## [Written problem]
Tally the lines of the material below that contain the string "button", treating uppercase and lowercase as different, and reply with only the number.
****
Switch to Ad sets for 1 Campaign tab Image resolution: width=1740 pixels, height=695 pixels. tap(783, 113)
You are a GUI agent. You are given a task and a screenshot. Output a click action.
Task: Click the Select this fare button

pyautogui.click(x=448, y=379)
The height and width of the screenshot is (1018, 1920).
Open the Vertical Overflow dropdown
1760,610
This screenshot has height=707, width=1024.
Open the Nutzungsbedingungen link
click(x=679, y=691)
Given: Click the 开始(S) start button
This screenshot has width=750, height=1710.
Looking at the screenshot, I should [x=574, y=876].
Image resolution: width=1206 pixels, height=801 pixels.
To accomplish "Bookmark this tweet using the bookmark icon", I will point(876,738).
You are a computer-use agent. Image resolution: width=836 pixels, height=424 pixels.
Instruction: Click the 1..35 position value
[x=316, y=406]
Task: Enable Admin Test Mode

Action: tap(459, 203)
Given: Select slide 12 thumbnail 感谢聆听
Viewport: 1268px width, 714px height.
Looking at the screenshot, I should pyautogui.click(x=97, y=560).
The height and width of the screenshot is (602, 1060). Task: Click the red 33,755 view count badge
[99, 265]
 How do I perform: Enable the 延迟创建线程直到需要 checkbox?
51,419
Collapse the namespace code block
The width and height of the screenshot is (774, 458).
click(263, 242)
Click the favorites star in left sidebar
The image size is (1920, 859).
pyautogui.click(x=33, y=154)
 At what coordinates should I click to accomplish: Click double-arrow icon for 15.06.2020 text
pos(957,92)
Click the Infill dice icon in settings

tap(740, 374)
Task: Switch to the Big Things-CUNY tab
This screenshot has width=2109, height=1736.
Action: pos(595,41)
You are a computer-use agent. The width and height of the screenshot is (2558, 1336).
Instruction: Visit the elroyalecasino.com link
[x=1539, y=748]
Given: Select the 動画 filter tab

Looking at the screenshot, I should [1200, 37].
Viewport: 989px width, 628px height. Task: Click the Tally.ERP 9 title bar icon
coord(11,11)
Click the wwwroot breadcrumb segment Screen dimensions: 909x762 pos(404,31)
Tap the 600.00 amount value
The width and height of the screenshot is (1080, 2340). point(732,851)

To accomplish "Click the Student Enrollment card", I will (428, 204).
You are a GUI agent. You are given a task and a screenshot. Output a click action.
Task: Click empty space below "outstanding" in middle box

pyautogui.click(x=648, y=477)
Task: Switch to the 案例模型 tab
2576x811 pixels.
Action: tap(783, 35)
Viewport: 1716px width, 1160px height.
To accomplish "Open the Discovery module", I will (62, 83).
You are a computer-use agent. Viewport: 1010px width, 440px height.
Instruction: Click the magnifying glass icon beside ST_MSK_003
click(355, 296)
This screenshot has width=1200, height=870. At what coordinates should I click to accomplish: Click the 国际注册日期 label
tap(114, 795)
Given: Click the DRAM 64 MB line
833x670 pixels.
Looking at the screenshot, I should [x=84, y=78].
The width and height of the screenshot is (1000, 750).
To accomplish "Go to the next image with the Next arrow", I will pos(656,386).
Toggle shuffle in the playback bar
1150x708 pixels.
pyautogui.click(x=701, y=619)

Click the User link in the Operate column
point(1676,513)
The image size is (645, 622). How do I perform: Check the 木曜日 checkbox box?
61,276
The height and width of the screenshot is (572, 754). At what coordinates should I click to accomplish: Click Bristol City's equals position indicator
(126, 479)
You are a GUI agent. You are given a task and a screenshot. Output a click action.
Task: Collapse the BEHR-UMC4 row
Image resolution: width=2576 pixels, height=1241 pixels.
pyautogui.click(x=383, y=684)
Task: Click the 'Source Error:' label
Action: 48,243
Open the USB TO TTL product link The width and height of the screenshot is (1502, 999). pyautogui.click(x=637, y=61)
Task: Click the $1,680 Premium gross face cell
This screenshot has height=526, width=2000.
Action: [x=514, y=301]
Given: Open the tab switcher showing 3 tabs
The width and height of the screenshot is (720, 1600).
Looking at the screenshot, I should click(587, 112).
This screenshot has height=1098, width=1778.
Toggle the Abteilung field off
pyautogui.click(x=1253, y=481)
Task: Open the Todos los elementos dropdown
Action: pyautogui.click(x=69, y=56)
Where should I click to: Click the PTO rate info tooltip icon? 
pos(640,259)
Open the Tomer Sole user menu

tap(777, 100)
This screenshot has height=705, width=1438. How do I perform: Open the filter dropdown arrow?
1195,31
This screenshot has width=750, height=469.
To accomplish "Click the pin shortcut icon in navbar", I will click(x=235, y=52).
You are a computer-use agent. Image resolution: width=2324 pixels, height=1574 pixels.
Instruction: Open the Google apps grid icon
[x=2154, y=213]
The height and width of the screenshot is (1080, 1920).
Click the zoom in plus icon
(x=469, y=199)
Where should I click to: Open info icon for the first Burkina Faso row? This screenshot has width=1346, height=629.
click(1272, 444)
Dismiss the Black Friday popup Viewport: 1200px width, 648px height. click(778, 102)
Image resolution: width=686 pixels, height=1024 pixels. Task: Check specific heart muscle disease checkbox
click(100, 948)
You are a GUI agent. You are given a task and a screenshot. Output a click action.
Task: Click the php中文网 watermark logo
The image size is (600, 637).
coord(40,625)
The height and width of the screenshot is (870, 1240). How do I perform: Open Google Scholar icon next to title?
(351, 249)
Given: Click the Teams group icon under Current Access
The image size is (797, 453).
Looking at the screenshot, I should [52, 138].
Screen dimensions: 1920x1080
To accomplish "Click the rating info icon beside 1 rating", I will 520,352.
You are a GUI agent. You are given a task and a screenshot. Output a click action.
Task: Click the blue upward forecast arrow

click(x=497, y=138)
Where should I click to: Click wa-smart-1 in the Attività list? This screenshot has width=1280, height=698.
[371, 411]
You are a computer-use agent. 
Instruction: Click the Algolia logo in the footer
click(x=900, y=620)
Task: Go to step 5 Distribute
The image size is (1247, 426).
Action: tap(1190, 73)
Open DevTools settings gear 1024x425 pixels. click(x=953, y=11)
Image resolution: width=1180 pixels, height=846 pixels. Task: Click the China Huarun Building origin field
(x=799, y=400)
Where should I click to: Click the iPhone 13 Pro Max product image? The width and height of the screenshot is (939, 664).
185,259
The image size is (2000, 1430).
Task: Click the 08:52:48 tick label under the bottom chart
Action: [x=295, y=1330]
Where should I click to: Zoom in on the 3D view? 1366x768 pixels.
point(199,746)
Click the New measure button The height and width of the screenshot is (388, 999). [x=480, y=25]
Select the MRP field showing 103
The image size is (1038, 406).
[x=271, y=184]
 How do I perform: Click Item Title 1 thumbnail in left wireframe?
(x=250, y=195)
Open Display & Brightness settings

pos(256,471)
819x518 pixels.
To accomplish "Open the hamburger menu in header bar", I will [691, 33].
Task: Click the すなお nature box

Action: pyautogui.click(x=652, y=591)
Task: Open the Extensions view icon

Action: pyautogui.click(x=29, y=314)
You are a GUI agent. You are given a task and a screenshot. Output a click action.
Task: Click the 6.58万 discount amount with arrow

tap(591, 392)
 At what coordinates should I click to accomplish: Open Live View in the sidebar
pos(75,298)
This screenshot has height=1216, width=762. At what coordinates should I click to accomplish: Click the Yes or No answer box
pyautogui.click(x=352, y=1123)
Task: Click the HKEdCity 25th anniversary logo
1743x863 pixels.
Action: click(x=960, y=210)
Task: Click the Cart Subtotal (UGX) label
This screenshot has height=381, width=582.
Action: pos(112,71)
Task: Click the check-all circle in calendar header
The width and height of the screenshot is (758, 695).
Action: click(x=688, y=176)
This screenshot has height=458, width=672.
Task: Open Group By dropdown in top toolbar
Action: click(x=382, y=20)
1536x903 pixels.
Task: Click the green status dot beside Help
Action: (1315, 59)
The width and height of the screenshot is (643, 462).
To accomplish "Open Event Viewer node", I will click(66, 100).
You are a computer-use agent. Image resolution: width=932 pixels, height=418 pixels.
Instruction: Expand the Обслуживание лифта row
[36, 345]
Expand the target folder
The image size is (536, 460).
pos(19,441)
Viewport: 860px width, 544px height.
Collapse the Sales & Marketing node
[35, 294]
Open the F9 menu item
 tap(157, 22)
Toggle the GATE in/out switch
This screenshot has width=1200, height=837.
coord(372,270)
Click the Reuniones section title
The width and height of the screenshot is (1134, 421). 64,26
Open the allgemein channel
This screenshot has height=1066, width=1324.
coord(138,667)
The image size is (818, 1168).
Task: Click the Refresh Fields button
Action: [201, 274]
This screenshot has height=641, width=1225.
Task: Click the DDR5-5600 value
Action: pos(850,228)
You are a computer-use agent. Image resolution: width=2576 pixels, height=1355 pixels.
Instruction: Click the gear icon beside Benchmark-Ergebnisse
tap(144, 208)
****
## [Result of the task]
4